I am trying to follow this blog Beyond Task.Async. So far I have got the following code working:

defmodule Aggregator do
  @moduledoc """
  Testing async tasks
  """

  def new, do: 0

  def aggregate(result), do: result
  def aggregate(aggregator, result) do
    Process.sleep(500)
    aggregator + result
  end
end

defmodule Calc do
  @moduledoc """
  Testing async tasks
  """

  @spec run(Integer.t) :: Integer.t
  def run(id) when id > 0 do
    IO.puts "\n\n sleeping: #{id}"
    Process.sleep(id)
    IO.puts "\n\n waking from slumber: #{id}"
    id
  end
end

defmodule Async do
  @moduledoc """
  Testing async tasks
  """

  def run(diff \\ 0, timeout \\ 900) do
    1..10
    |> Enum.map(fn _ -> Enum.random(1..1000) - diff end)
    |> Enum.map(&Task.async(fn ->
          try do
            {:ok, Calc.run(&1)}
          rescue _ ->
            :error
          end
       end))
    |> collect_result timeout
  end

  defp collect_result(tasks, timeout) do
    ref = make_ref()
    timer = Process.send_after(self(), {:timeout, ref}, timeout)

    try do
      collect_result(tasks, Aggregator.new, ref)
    after
      :erlang.cancel_timer(timer)
      receive do
        {:timeout, ^ref} ->
          :ok

      after 0 ->
        :ok
      end
    end
  end
  defp collect_result([], aggregator, _), do: {:ok, Aggregator.aggregate(aggregator)}
  defp collect_result(tasks, aggregator, ref) do
    receive do
      {:timeout, ^ref} ->
        {:timeout, Aggregator.aggregate(aggregator)}

      msg ->
        case Task.find(tasks, msg) do
          {{:ok, result}, task} ->
              collect_result(
                List.delete(tasks, task),
                Aggregator.aggregate(aggregator, result),
                ref
              )

          # if task errors, stop monitoring task and ignore its result
          {:error, task} ->
            collect_result(List.delete(tasks, task), aggregator, ref)

          nil ->
            collect_result(tasks, aggregator, ref)
        end
    end
  end
end

So when I run: iex(295)> Async.run 700, I get {:ok, 489}

However, I read that Task.find was deprecated in favour of explicit message matching. So I refactored collect_result/3 to:

  defp collect_result(tasks, aggregator, ref) do
    receive do
      {:timeout, ^ref} ->
        {:timeout, Aggregator.aggregate(aggregator)}

      {task, {:ok, result}} ->
        collect_result(
          List.delete(tasks, task),
          Aggregator.aggregate(aggregator, result),
          ref
        )

      # if task errors, stop monitoring task and ignore its result
      {task, :error} ->
        collect_result(List.delete(tasks, task), aggregator, ref)
    end
  end

Now Async.run times out no matter the value of diff. For examples, iex(306)> Async.run 700 returned {:timeout, 260}, which is ridiculous since Calc.run(260) was the only successful task.
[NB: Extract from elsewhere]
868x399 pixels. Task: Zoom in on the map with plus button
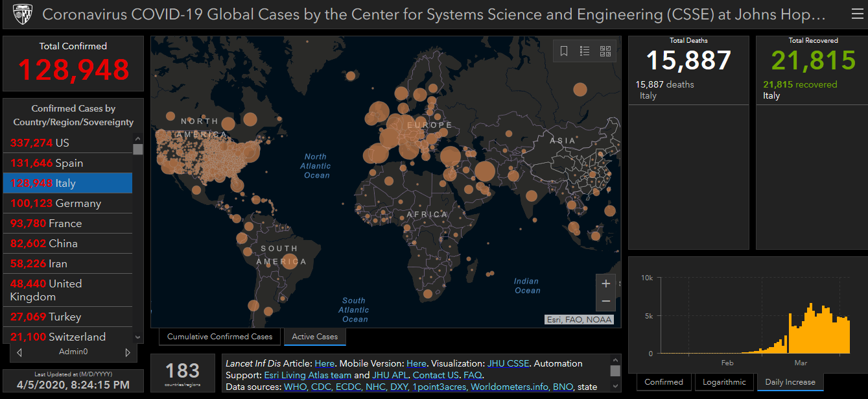pyautogui.click(x=606, y=284)
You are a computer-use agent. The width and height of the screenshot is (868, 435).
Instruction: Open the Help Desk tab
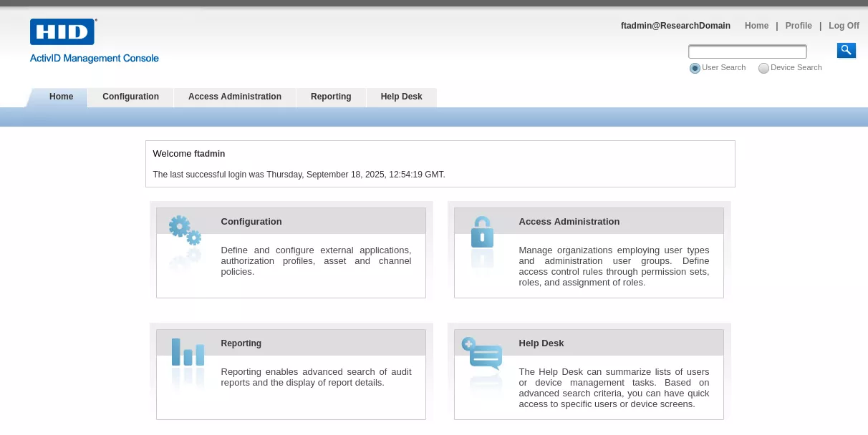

I can’t seem to figure out how to refactor the code using explicit message matching and still get same behaviour as first iteration of the code. Any help from the community will be greatly appreciated.

Ok, I got it working. I forgot that Task.async returns %Task{owner: owner, ref: ref, ...} so that List.delete(tasks, task) did not delete the task since tasks = [%Task{}, %Task{}, ...], but task is a reference. So I got the tasks element corresponding to task using the code below:

defp get_matched_task(task, tasks) do
    Enum.find(tasks, nil, fn task_struct ->
      case task_struct do
        %Task{ref: ^task} ->
          true
        _ ->
          false
      end
    end)
  end

And so collect_result/3 becomes:

defp collect_result(tasks, aggregator, timer_ref) do
    receive do
      {:timeout, ^timer_ref} ->
        {:timeout, Aggregator.aggregate(aggregator)}

      {task, val} ->
        task_ = get_matched_task(task, tasks)
        case val do
          {:ok, result} ->
            collect_result(
              List.delete(tasks, task_),
              Aggregator.aggregate(aggregator, result),
              timer_ref
            )

          _ ->
            collect_result(List.delete(tasks, task_), aggregator, timer_ref)
        end

      _ ->
        collect_result(tasks, aggregator, timer_ref)
    end
  end

Now I the timeout message is sent only when a task runs for longer than the timeout. But I’m thinking may be there is a better way of achieving same result. Any help in this regard will be appreciated.

2 Likes

Might as well use a Map

defmodule Async do
  @moduledoc """
  Testing async tasks
  """

  def run(diff \\ 0, timeout \\ 900) do
    1..10
    |> Enum.map(fn _ -> Enum.random(1..1000) - diff end)
    |> Enum.map(&Task.async(fn ->
          try do
            {:ok, Calc.run(&1)}
          rescue _ ->
            :error
          end
        end))
    |> Enum.reduce(%{}, &(Map.put &2, &1.ref, &1)) # 1. Put tasks into a map indexed by monitor reference
    |> collect_result(timeout)
  end

  defp collect_result(tasks, timeout) do
    ref = make_ref()
    timer = Process.send_after(self(), {:timeout, ref}, timeout)

    try do
      collect_result(tasks, Aggregator.new, ref)
    after
      :erlang.cancel_timer(timer)
      receive do
        {:timeout, ^ref} ->
          :ok
      after 0 ->
        :ok
      end
    end
  end
  defp collect_result(tasks , aggregator, _) when tasks == %{} do
    {:ok, Aggregator.aggregate(aggregator)} # 5. no more tasks to process
  end
  defp collect_result(tasks, aggregator, ref) do
    receive do
      {:timeout, ^ref} ->
        (Map.values tasks) # 4. clean up remaining tasks
        |> Enum.each(&(Task.shutdown &1, :brutal_kill))
        |> Enum.each(&(Process.demonitor &1.ref, [:flush]))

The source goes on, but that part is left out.